Back before the fever that swept in with a hurricane.
Back before the deaths, the illness.
Back before Papi put me in private school. Back before it all.
Cero’s little sister had a big gap-toothed smile,
a gap that wasn’t just because we were both seven
& missing teeth.
Cero’s little sister was my friend.
The first to raise her hand in class, to volunteer
to read out loud. She waved at everyone & everything:
the pregnant gutter cats, the women
who sold ointments & socks, the drunkards on the
corner singing off-key.
The dengue fever came with the rain.
Tía didn’t have enough hands to try to heal them all.
Not even her own stubborn sister who said she was fine.
Not the little girl who was her niece’s
good friend. There were lots of funerals
that October. Rumor is, after Cero’s sister died
he was never the same. Before I learned to fear him,
there was one memory that kept coming back,
the one I cannot shake even as I shake when he approaches:
Cero has never appeared young to me. Always this same
age, this same face. But he would come to school
to pick Emily up. & she would stop
everything she was doing & run to him, arms spread wide.
He would catch her, swinging her in circles. & I was jealous.
Jealous I didn’t have a consistent male figure like Cero in my life.
Tía has kept the TV on since the accident.
She hasn’t blown out the three big candles
under a picture of my father
on the ancestral altar.
This morning, divers began
pulling up pieces of the plane.
Papi loved the water, could hold his breath
longer than anyone. The news coverage has died down;
they say any chance of survivors has too.
It’s been seventy-two hours, & I go to school on Monday
even though Tía tells me I should stay home. I want normal.
But my teachers do not ask me for homework, do not ask me questions.
In the afternoon, El Cero sits on a crate
near where my bus drops me off. Later he is outside the
bar I have to walk past to get to the beach.
I try not to dread that he seems to appear on every corner.
But it feels like El Cero has sullied any sense of safety.
& since most of his dealings happen at the resort next door,
I know that he won’t be leaving me or this sand alone;
like a too-skinny cat who knows you hold scraps
in one hand & a smack in the other, I give him a wide berth.
For dinner, I warm the days-old stew that I still can’t stomach.
At this point, we have no reason to hope but I can’t say the words
because then it will become real.
Tía & I both act
like not talking about it
will make it not true.
I help her grind & dry
herbs.

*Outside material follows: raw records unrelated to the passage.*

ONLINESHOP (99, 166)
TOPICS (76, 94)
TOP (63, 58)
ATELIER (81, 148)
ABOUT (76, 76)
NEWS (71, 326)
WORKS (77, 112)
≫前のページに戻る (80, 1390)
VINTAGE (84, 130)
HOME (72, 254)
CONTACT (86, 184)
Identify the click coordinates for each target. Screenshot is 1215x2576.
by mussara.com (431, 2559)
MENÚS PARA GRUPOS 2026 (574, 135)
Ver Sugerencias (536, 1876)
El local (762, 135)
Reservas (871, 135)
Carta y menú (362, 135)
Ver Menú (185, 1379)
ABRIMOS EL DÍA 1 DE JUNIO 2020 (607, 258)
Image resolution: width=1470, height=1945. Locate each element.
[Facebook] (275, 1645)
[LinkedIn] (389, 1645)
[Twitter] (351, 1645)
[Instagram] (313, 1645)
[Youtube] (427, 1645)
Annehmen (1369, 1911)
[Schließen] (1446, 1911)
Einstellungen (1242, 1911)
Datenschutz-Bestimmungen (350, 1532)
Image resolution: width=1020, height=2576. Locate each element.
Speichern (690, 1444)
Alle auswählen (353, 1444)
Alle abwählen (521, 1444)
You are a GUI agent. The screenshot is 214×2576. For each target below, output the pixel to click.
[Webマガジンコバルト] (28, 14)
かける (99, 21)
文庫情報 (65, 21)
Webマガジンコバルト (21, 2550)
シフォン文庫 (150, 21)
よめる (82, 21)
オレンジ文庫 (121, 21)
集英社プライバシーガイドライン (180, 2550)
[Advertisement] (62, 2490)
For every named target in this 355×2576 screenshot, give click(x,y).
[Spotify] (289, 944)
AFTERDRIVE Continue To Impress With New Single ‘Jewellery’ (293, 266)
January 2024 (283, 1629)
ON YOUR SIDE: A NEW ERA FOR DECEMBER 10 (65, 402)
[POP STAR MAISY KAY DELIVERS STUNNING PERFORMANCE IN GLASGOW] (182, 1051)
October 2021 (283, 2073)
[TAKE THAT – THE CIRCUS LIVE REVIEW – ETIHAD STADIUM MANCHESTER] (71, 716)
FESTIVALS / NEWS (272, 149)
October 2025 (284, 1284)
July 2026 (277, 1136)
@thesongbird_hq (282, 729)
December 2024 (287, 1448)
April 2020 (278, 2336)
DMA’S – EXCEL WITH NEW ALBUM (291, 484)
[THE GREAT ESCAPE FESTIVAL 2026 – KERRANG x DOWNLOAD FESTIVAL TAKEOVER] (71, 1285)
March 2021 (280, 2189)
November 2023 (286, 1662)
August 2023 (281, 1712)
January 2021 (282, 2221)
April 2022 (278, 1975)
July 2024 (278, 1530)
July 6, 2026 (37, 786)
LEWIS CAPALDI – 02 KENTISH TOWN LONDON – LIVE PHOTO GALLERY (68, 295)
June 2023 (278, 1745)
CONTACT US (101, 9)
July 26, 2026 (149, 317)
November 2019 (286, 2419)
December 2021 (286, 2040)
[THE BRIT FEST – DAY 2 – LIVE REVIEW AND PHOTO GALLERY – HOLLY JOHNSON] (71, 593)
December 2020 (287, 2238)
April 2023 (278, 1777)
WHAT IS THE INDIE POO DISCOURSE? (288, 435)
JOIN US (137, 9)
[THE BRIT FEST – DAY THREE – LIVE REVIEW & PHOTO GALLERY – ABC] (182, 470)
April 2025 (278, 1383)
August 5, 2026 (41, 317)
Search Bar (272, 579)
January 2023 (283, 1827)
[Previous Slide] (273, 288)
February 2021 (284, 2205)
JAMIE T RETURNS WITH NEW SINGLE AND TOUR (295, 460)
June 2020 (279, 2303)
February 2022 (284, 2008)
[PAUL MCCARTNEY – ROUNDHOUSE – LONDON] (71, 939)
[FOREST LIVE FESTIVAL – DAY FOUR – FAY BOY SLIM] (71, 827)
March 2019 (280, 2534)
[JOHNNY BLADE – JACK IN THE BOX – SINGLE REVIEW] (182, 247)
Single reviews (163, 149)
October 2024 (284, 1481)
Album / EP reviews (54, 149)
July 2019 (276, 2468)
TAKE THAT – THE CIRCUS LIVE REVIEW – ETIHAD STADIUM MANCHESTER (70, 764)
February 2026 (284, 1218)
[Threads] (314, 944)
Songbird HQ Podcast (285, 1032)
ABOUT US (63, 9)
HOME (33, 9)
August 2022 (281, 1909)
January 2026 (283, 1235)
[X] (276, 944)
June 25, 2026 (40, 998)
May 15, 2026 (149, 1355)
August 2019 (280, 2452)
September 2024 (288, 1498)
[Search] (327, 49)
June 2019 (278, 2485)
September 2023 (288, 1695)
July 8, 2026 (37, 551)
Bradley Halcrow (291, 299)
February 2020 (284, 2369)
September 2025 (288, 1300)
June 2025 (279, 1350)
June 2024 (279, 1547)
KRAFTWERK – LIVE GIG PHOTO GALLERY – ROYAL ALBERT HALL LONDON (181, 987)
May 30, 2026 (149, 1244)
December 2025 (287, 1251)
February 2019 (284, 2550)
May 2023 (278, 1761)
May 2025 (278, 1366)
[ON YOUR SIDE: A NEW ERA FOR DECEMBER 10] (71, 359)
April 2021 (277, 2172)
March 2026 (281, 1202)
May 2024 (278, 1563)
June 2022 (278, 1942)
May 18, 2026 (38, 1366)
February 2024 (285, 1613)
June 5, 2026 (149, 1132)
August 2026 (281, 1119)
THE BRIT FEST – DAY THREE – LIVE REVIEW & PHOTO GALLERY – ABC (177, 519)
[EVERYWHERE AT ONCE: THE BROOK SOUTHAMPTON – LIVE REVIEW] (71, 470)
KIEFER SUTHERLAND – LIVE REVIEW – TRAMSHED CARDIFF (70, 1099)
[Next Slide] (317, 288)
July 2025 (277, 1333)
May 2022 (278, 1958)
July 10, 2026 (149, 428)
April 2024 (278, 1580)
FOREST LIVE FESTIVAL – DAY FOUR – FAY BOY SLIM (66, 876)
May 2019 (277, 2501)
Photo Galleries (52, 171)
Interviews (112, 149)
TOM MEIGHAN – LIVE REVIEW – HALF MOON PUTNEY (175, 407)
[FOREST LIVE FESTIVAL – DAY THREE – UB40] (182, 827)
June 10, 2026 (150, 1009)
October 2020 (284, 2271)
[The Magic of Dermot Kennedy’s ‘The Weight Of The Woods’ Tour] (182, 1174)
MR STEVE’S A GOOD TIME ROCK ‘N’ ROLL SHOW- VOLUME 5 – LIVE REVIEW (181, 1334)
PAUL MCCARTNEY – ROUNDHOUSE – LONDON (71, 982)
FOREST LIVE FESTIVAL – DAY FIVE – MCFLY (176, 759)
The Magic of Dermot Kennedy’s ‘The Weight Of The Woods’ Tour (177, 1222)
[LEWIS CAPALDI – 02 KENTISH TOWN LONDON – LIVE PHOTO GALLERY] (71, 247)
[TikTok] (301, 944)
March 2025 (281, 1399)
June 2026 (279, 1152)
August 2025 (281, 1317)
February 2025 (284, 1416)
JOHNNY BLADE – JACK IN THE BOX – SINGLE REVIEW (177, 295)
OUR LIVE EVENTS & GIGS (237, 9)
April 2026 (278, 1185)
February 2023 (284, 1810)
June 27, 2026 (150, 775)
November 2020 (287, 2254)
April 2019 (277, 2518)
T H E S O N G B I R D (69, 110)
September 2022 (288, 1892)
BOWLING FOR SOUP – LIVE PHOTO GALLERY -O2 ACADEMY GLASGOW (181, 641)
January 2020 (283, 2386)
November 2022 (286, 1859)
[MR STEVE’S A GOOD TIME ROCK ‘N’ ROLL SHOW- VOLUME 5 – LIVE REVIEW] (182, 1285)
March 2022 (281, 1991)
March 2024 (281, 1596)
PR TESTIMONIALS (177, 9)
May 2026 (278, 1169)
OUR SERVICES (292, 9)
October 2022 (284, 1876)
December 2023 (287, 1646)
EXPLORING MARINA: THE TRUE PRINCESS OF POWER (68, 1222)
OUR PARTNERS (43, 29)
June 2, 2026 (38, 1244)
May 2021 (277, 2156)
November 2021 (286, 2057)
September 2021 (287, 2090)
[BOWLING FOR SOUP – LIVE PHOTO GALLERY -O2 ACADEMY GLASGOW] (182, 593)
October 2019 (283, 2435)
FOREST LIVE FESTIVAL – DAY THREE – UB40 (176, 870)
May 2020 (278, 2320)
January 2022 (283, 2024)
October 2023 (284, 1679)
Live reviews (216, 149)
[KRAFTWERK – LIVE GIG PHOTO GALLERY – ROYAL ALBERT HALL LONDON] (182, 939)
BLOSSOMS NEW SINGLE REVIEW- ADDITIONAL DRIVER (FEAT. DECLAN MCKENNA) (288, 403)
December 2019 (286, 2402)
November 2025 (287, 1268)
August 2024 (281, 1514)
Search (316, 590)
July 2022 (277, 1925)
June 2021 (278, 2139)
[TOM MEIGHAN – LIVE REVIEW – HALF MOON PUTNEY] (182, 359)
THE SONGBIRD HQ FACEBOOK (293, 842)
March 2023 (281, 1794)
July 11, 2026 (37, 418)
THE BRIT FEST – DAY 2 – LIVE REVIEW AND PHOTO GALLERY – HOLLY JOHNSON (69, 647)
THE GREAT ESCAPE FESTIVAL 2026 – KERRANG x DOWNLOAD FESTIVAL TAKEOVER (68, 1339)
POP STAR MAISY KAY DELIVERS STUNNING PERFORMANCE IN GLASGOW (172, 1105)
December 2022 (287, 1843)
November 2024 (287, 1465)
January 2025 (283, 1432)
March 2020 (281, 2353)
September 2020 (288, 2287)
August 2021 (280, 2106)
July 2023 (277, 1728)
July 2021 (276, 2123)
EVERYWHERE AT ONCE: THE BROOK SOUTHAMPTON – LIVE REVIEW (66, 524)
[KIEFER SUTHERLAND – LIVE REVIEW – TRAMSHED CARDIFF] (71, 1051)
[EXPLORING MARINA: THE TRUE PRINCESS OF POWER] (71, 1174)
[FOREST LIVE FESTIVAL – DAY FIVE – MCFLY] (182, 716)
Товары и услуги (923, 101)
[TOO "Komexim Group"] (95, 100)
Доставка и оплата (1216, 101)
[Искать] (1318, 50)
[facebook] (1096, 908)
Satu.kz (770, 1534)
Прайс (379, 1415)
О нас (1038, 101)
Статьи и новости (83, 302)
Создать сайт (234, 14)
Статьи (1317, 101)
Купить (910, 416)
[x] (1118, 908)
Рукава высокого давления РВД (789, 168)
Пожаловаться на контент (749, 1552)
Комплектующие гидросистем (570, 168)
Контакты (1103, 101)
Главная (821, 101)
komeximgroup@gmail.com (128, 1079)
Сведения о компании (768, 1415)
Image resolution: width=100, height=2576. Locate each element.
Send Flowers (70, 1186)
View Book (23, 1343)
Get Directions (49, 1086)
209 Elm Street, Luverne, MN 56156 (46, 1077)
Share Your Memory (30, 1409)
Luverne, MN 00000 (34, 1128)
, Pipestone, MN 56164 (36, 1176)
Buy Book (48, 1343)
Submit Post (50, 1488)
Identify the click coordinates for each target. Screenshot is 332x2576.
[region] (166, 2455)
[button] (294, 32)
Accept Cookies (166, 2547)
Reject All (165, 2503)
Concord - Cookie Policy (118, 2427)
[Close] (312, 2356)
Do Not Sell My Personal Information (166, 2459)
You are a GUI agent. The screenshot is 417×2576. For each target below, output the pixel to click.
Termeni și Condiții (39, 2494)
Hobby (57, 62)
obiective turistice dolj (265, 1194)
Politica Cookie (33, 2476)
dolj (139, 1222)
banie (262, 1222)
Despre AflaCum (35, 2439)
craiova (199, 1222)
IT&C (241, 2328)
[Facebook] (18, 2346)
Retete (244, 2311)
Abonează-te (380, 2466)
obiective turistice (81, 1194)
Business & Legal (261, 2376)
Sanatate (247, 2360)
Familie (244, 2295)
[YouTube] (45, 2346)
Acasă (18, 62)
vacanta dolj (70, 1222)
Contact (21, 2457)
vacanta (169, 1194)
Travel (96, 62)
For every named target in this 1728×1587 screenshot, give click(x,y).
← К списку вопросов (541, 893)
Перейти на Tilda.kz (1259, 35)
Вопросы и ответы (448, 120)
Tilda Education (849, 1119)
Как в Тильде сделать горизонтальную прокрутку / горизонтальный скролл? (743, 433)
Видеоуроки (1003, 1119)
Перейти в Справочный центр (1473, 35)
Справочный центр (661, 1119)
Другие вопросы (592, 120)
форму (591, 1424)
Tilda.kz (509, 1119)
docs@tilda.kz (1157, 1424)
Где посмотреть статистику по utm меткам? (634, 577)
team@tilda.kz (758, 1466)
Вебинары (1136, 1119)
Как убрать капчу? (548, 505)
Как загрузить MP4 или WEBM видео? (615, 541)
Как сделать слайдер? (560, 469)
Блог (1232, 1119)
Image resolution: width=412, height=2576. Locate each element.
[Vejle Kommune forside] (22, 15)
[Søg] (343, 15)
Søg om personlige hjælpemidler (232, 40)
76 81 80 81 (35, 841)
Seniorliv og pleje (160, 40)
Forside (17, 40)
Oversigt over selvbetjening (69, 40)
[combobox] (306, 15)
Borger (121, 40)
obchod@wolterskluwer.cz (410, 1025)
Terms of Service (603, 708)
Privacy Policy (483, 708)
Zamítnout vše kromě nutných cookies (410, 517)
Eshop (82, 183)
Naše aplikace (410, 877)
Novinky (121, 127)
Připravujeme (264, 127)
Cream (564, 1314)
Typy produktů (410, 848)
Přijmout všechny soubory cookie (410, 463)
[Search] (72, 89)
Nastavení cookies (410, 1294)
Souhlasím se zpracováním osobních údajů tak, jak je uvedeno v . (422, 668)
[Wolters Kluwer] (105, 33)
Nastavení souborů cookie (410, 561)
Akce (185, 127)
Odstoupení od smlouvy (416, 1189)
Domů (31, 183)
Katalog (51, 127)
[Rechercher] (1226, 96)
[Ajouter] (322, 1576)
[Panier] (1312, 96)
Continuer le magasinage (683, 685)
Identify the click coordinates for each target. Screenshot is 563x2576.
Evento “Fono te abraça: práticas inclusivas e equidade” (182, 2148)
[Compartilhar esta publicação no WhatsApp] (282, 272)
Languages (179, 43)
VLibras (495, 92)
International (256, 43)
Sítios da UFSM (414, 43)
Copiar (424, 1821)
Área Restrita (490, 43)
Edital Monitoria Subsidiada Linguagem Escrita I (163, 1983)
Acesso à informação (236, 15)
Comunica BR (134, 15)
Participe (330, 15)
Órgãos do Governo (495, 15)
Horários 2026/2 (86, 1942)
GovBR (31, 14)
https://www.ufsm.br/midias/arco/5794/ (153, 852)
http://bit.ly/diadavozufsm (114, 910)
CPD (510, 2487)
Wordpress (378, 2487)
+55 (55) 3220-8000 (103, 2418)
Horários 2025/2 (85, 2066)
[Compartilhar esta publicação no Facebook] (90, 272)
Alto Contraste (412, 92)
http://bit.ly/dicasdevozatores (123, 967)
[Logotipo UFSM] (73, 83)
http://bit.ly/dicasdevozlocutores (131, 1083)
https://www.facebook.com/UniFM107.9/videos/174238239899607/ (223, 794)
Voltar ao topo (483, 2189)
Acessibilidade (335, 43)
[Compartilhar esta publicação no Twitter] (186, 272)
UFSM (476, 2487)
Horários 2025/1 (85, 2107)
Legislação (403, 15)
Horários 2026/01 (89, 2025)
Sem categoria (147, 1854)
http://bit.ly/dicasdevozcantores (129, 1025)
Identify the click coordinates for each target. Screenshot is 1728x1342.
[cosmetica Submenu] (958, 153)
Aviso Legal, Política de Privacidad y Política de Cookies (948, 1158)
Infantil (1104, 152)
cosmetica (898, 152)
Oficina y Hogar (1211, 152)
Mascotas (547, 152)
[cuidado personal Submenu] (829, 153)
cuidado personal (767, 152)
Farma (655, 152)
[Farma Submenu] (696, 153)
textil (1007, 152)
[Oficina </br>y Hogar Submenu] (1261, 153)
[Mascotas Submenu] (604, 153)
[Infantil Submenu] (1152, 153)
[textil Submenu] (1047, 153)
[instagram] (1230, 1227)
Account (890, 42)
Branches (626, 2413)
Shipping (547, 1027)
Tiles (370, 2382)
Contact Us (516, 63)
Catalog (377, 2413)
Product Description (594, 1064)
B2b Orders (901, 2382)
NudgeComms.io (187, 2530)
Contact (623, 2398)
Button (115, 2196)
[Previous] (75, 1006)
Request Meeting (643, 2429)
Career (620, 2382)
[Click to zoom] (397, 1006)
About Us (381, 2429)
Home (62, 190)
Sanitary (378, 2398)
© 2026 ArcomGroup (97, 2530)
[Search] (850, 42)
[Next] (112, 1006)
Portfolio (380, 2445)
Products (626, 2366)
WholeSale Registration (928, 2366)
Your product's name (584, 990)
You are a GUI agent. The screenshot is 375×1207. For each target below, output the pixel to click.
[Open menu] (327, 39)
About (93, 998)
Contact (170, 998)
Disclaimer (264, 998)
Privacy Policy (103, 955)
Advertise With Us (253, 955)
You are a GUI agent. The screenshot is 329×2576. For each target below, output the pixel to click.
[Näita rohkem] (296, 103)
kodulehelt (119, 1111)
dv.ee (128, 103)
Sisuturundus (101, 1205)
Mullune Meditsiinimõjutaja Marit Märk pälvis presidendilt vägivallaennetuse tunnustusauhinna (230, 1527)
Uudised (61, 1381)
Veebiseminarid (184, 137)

We mend towels
& watch TV quietly.
Once or twice when I walk
into the living room, I hear her
murmuring on the phone;
she’s always quick to hang up;
I think she’s been making
funeral arrangements
but knows she can’t tell me. Knows
my shoulders are too narrow
to bear that news just yet.
Camino Yahaira
Some people play chess, but I played chess.
Not like your abuelito at the park plays chess.
No offense to anybody’s grandfather. It’s just,
my ranking’s more official than your abuelito’s.
Last year my FIDE ranking was higher
than the year I was born, well over the 2000s.
I scrubbed kids weekly at citywide competitions
& was on a travel team for national tournaments.
Until last year.
I’m not the best student at A. C. Portalatín High School,
but I was one of the best chess players in the entire city.
& I ensured our team won titles,
& the school loved me for it; so did the neighborhood.
I got us into the newspapers & on late-night TV
for something other than drugs or poor test scores or gentrification.
But last year, things changed. & so did I.
So did chess. & if the game taught me one thing,
it’s once you lift a pawn off the board,
you have to move it forward. It cannot return where it was.
Papi was a good chess teacher.
He was not a good chess player.
Evidenced by how terribly he hid things.
You could always tell his next play.
At least, that’s what I used to think.
When Papi is in DR we do not speak often,
but I never had to reach him
the way I did one day last summer.
It felt like he might be
the only person to help me make sense
of The Thing That Happened.
The thing I still find hard to talk about.
I called his cell. He didn’t answer.
I sent him a text, & no response.
I tried his email, but one day later
my inbox was still empty.
I realized Papi always travels for negocios,
but I didn’t have a single work number.